◆ **THE PROBLEM**
Some lines below hold "emoji". Pick them out and copy them.
** Opening LISTED ENTRIES block **
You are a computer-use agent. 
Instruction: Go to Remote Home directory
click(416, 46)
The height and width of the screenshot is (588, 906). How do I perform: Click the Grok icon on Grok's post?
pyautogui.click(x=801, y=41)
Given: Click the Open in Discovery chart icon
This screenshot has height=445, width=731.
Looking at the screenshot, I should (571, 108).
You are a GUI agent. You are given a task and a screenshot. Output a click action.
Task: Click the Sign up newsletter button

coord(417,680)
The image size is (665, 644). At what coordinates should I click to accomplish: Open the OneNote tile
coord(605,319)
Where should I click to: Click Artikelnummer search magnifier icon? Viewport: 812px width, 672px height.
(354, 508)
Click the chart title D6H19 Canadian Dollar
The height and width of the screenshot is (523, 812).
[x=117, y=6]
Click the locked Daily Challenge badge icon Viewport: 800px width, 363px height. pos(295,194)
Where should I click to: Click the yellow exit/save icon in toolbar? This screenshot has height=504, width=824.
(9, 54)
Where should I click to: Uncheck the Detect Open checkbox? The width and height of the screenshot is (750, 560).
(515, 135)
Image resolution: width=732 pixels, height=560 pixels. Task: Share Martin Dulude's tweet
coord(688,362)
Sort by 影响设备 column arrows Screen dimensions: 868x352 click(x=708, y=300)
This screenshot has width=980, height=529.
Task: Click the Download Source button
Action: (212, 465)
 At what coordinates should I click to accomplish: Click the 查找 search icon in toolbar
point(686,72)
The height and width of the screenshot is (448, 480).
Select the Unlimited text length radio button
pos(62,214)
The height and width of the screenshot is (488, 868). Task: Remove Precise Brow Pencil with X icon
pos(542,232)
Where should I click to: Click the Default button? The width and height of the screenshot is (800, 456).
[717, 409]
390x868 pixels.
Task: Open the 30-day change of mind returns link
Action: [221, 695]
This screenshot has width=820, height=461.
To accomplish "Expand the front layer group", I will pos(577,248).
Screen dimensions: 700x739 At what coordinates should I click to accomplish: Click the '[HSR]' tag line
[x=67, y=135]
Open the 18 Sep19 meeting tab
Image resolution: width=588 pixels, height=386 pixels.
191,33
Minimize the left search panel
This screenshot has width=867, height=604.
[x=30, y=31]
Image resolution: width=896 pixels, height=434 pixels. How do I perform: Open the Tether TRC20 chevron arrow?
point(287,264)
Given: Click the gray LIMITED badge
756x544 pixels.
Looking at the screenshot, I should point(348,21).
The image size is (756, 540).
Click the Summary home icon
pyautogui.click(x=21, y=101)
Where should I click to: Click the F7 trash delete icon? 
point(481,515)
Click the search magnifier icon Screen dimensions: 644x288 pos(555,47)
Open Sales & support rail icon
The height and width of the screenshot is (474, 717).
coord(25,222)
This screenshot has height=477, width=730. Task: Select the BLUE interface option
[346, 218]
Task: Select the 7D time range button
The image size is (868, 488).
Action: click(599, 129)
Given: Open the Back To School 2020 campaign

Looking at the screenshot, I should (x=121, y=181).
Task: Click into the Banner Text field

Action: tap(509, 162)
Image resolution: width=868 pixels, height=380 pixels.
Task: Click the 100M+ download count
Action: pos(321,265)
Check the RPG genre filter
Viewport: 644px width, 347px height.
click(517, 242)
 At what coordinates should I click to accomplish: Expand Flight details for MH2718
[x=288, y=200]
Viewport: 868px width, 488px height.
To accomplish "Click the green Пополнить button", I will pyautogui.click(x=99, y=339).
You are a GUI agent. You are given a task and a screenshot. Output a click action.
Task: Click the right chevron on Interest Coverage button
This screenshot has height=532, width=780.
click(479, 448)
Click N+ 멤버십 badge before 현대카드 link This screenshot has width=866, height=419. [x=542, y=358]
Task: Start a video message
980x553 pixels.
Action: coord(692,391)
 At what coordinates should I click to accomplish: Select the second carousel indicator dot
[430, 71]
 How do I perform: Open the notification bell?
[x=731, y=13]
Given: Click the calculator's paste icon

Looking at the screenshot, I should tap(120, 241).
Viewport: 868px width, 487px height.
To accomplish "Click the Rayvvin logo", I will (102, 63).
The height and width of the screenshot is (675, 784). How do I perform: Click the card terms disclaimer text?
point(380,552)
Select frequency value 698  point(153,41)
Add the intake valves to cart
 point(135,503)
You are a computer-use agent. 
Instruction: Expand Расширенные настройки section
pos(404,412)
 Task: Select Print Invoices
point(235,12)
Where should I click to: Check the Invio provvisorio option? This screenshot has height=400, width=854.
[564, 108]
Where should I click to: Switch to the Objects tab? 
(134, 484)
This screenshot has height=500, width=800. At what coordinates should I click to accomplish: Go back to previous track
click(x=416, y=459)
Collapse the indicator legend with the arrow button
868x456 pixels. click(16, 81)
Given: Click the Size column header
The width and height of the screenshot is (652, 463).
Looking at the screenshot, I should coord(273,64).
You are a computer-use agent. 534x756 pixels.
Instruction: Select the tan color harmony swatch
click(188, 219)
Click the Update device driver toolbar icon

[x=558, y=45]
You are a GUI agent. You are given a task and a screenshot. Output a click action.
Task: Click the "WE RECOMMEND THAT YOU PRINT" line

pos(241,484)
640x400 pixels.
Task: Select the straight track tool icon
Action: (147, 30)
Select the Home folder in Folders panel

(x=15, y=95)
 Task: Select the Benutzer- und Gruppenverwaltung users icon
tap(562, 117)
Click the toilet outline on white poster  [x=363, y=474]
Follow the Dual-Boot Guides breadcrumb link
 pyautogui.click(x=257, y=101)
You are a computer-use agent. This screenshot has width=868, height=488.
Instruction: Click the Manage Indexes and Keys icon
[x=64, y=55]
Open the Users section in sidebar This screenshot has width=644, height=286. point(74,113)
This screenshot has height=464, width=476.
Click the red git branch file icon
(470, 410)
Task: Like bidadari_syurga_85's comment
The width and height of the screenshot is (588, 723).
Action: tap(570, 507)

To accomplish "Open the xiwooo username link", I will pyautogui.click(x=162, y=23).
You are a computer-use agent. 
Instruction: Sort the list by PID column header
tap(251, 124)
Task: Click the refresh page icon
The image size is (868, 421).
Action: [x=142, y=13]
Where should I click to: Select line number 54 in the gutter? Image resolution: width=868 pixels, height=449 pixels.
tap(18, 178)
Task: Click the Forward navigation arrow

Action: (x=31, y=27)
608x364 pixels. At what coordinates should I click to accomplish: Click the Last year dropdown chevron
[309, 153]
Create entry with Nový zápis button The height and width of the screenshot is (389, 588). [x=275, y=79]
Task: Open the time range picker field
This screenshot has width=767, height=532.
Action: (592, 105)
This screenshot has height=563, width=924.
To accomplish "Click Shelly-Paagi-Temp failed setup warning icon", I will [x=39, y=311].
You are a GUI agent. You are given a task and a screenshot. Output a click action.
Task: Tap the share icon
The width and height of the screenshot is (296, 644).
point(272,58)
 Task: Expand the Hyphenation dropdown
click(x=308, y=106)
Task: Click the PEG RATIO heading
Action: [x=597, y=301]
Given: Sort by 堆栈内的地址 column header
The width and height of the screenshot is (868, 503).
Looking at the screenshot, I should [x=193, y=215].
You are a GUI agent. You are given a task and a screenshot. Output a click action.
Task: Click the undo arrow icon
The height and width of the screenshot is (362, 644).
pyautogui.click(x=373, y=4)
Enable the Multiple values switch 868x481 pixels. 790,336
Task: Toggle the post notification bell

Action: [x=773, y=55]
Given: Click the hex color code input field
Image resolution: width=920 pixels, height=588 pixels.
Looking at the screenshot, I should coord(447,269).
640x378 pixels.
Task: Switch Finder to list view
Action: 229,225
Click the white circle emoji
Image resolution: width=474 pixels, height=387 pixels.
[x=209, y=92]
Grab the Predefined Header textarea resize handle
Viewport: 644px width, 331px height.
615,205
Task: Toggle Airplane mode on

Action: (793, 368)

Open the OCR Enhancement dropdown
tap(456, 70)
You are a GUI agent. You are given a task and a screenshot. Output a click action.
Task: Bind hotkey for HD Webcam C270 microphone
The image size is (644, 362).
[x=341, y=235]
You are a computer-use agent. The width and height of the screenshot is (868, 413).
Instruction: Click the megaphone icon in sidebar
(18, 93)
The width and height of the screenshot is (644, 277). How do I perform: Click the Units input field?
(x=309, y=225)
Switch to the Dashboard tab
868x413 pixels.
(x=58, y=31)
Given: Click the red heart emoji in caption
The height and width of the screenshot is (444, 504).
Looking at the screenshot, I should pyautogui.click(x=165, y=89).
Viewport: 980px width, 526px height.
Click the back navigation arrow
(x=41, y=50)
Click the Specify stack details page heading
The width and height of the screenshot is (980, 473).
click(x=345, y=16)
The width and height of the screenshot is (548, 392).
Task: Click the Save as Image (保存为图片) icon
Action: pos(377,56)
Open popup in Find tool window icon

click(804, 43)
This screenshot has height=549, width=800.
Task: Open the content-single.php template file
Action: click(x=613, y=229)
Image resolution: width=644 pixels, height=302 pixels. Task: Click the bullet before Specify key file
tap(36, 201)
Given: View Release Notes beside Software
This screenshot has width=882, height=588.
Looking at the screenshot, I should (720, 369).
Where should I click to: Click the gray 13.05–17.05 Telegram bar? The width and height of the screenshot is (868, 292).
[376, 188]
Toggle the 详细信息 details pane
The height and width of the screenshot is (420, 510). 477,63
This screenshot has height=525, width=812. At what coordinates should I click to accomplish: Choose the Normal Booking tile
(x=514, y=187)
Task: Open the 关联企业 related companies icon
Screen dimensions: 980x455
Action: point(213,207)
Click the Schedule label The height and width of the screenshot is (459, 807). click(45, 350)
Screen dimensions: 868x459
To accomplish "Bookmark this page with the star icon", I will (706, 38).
** Closing LISTED ENTRIES block **
◆ **EXERCISE SOLUTION**
Click the white circle emoji
Given: Click the red heart emoji in caption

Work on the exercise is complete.